Die Gesamtleistung des streitgegenständlichen VW Tiguan schätzt das Gericht vorliegend gemäß § 287 ZPO auf 250.000 km (vgl. OLG Düsseldorf, Urteil vom 21.01.2008, 1 U 152/07, juris Rn 41; OLG Köln, Urteil vom 20.02.2013, 13 U 162/09, NJW-RR 2013, 1209, 1210; Reinking/Eggert, Der Autokauf, 10. Aufl. 2009, Rn 1756f.). Soweit der Kläger eine Laufleistung von 350.000 km angibt, erfolgt dies ohne nähere Darlegung und erkennbar ins Blaue hinein.
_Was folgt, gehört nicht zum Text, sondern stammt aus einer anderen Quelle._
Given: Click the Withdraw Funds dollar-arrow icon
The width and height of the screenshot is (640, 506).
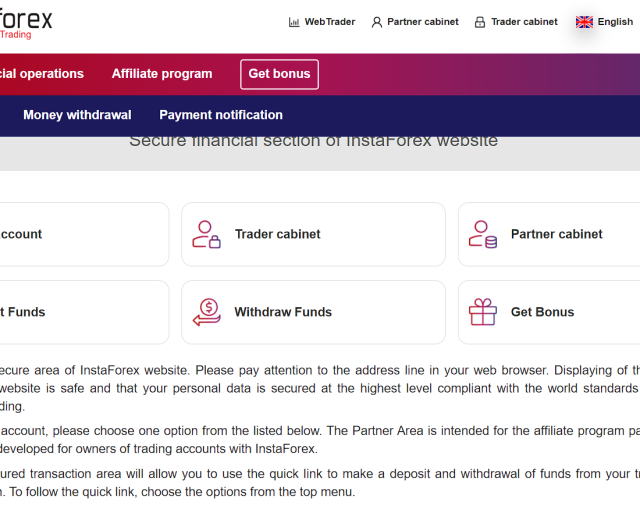Looking at the screenshot, I should [207, 312].
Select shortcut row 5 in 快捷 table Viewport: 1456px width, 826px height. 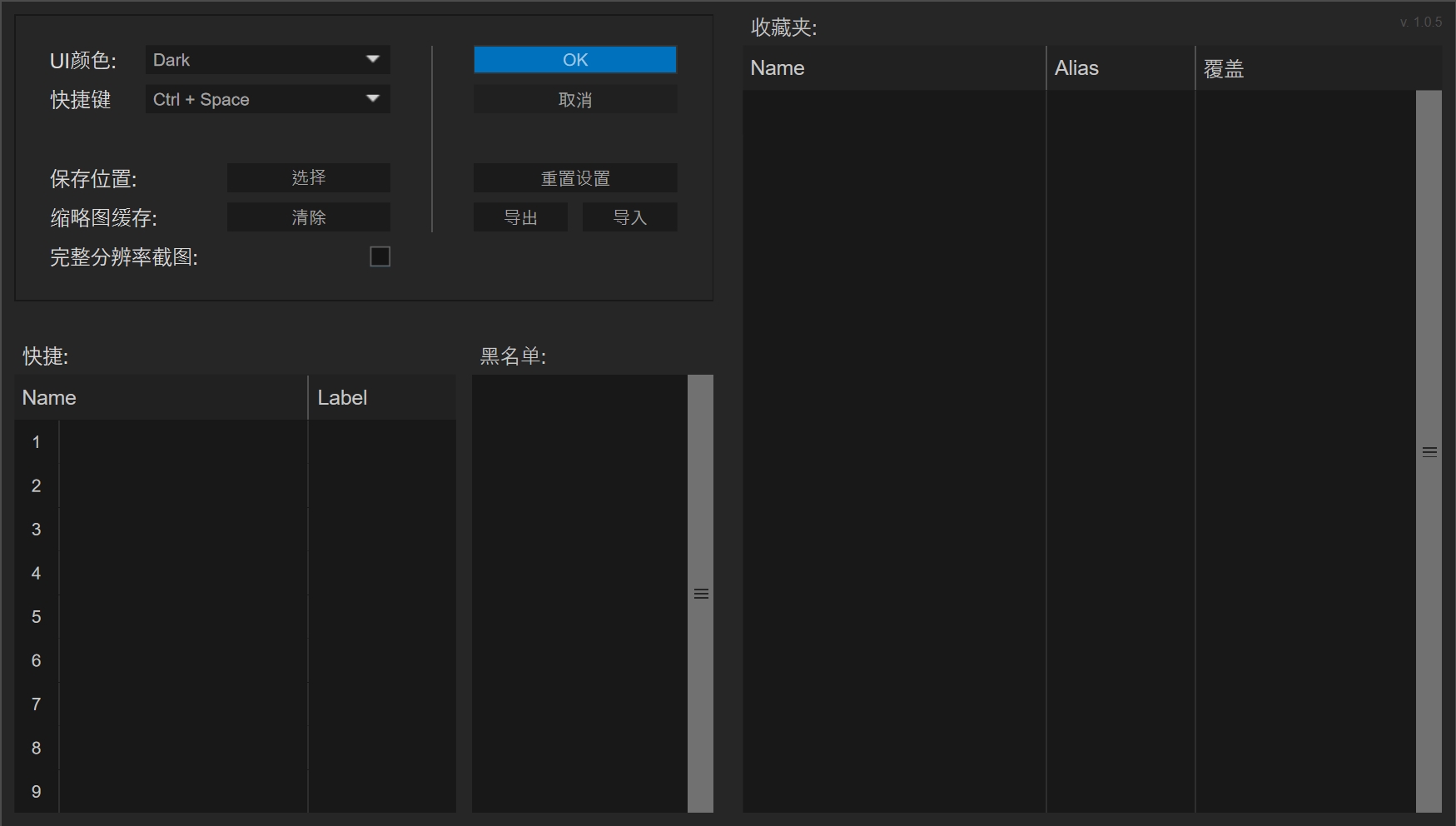click(x=36, y=617)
Bei einem Bruttokaufpreis von 40.254,11 Euro und einer Laufleistung von 52.887 km ergibt sich somit ein Nutzungsvorteil von 8.515,67 Euro.

Der Zinsanspruch folgt aus §§ 286 Abs. 1 T. 1, 280 Abs. 1, 288 Abs. 1 BGB ab dem 03.02.2016, da der Kläger die Beklagte mit anwaltlichem Schreiben vom 15.01.2016 erfolglos zur Rückzahlung des Kaufpreises abzüglich einer Nutzungsentschädigung unter Fristsetzung bis zum 03.02.2016 aufgefordert hat.

Des Weiteren ist der Anspruch auf Feststellung des Annahmeverzugs der Beklagten begründet. Die Beklagte befand sich infolge der verweigerten Rücknahme des streitgegenständlichen Fahrzeuges gemäß §§ 298, 293 BGB in Annahmeverzug. Denn der Kläger hat der Beklagten mit anwaltlichem Schreiben vom 15.01.2016 sein Fahrzeug unter Fristsetzung bis zum 02.02.2016 ordnungsgemäß abholbereit angeboten. Im Hinblick auf die Verpflichtung der Beklagten zur Abholung des Fahrzeuges am Wohnsitz des Klägers war das wörtliche Angebot im Sinne des § 295 BGB auch ausreichend. Die Rücknahme des Fahrzeugs hat die Beklagte indes mit Schreiben vom 25.01.2016 abgelehnt.